(Saved entries)
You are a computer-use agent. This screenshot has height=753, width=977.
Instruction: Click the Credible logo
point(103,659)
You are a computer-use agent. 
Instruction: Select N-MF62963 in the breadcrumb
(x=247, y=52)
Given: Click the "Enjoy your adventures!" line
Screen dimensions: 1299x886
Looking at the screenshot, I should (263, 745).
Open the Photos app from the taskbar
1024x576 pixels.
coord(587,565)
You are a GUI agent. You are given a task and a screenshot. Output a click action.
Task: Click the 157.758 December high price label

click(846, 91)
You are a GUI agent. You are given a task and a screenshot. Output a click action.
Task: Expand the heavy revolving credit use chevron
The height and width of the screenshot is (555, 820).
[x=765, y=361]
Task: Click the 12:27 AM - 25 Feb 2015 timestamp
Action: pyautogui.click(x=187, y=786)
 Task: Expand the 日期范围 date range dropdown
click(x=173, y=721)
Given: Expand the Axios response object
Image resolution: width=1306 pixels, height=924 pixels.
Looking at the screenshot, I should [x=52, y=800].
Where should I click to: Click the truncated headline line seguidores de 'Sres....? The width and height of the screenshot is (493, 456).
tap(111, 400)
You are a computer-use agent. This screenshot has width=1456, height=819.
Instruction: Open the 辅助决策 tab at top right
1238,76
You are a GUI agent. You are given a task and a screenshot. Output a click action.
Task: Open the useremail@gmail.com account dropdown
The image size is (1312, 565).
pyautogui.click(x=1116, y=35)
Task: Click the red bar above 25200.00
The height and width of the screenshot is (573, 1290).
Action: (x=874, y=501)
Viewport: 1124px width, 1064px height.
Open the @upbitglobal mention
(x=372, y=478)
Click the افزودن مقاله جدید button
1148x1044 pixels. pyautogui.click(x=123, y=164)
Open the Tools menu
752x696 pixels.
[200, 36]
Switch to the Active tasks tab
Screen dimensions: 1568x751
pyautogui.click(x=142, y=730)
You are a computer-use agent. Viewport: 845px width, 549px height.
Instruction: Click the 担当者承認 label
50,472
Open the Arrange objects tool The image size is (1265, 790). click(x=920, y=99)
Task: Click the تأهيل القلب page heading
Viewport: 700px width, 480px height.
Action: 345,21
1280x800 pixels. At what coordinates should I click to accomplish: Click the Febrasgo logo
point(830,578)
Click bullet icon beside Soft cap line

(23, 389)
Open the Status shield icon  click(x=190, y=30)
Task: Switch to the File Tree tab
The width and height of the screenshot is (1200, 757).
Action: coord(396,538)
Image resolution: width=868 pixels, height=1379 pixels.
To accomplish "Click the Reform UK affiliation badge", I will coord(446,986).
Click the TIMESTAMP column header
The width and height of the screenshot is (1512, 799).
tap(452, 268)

Work order:
What you return must be an exact retyping of the lines above starting at the line with "The image size is (1312, 565)." and ending at the line with "Open the Tools menu", and nothing besides.

Response:
The image size is (1312, 565).
pyautogui.click(x=1116, y=35)
Task: Click the red bar above 25200.00
The height and width of the screenshot is (573, 1290).
Action: (x=874, y=501)
Viewport: 1124px width, 1064px height.
Open the @upbitglobal mention
(x=372, y=478)
Click the افزودن مقاله جدید button
1148x1044 pixels. pyautogui.click(x=123, y=164)
Open the Tools menu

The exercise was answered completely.